Blogs· 6min December 15, 2022
The Form3 engineering department is divided into different groups, internally called "business lines". Each of these business lines is responsible for a separate part of engineering at Form3. Some lines are arranged around product such UK, Euro etc. and those teams build products on the platform. Other teams are responsible for cross-cutting concerns, such as the Platform Engineering teams that provide a platform for other engineering teams to build on top of. The Platform Engineering take care of a lot of important aspects such as providing a secure way to run workloads.
Form3 solve a problem that banks have, which is moving money between accounts at different banks. Looking at an example, let's say we need to move money between Bank A and Bank B. At a lower level, a couple of things have to happen:
The answer to all of these problems is a payment scheme. There are many types of payment schemes around the globe. In the UK, the two biggest ones are FPS and BACS. In Europe, there are the SEPA payment schemes.
These payment schemes solve the fundamental problem of moving money between banks, but they all do it in completely different ways. The aspects vary from: connection mode, message formats, error handling etc. Therefore, for Bank A to serve the UK market, they would have to build two separate integrations to the UK payment schemes in order to allow customers to send and receive money. This results in a lot of infrastructure to maintain, as some payment schemes require it.

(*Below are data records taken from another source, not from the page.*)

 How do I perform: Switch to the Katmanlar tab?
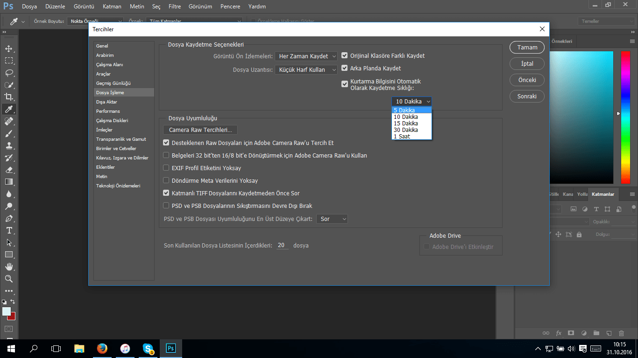[x=603, y=194]
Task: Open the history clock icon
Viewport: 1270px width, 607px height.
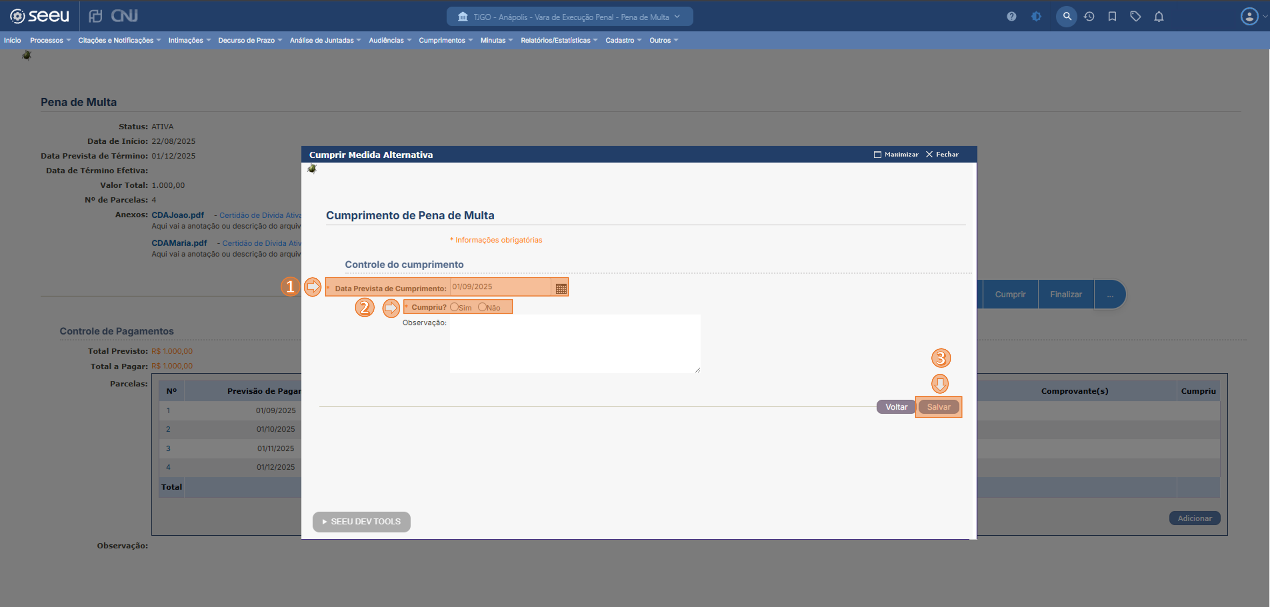Action: pyautogui.click(x=1089, y=17)
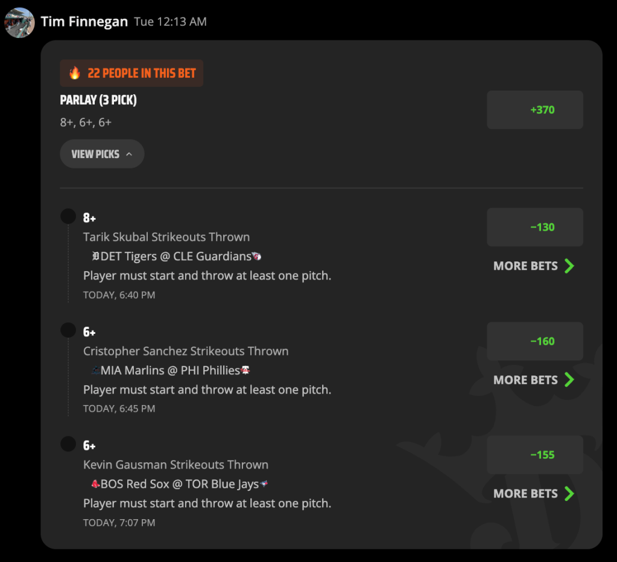Select the +370 parlay odds button

(x=535, y=110)
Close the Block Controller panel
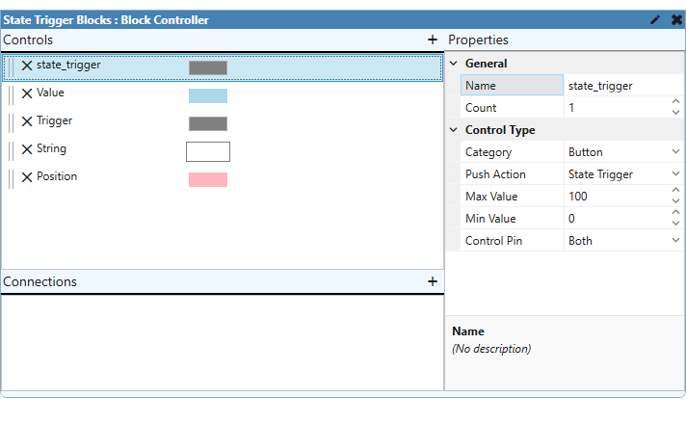Viewport: 686px width, 423px height. pyautogui.click(x=676, y=19)
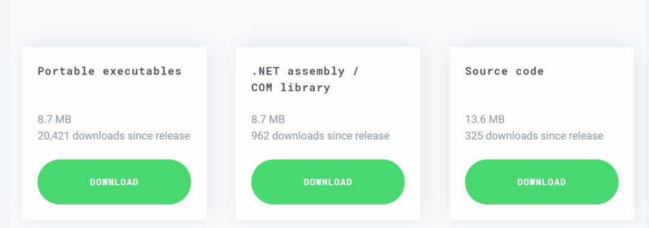The height and width of the screenshot is (228, 649).
Task: Click 8.7 MB size under Portable executables
Action: click(54, 120)
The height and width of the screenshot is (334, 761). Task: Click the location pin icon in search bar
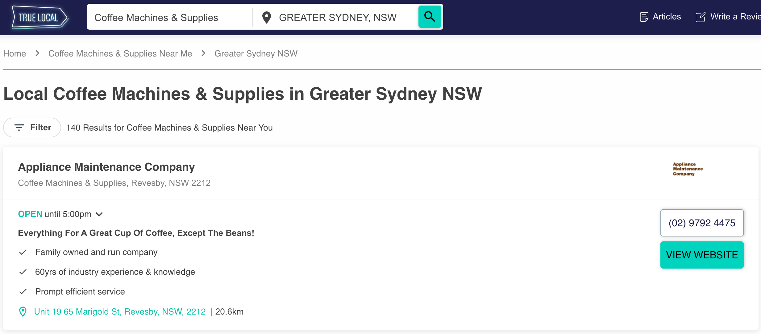pos(266,18)
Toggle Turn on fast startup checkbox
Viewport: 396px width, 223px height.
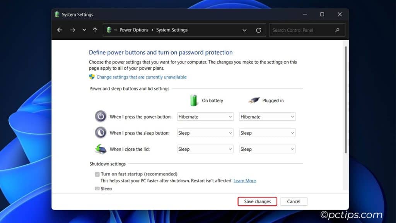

There is also maintenance burden as well, as payment schemes make changes to their APIs every year.
The Form3 proposition is a single, unified API that provides cloud-based and private connectivity options. All the scheme specifics are abstracted behind the API, allowing customers to integrate with the API once. Customers create a single resource that describes the intent of what they want to do and on which payment scheme. Internally, the Form3 platform then handles the mapping and all the other integration details with the desired payment schemes.
When Form3 started with 4 engineers, they made the decision that they wanted to build everything on the cloud, IaC and a containerised microservice architecture. This also had the benefit that it allowed the early team to offload as much responsibility as possible to the cloud vendor, allowing the Form3 engineers to focus on building products.
The primary services they chose to build the platform on were:
This design really served Form3 well and allowed the team to scale.
However, when some of the bigger banks wanted to move to the platform, the regulators wanted them to provide an exit strategy so that they are not coupled to any particular cloud vendor. The point of view of the regulators is that they don't want an outage to affect the UK economy. The bigger banks then pushed this requirement onto Form3.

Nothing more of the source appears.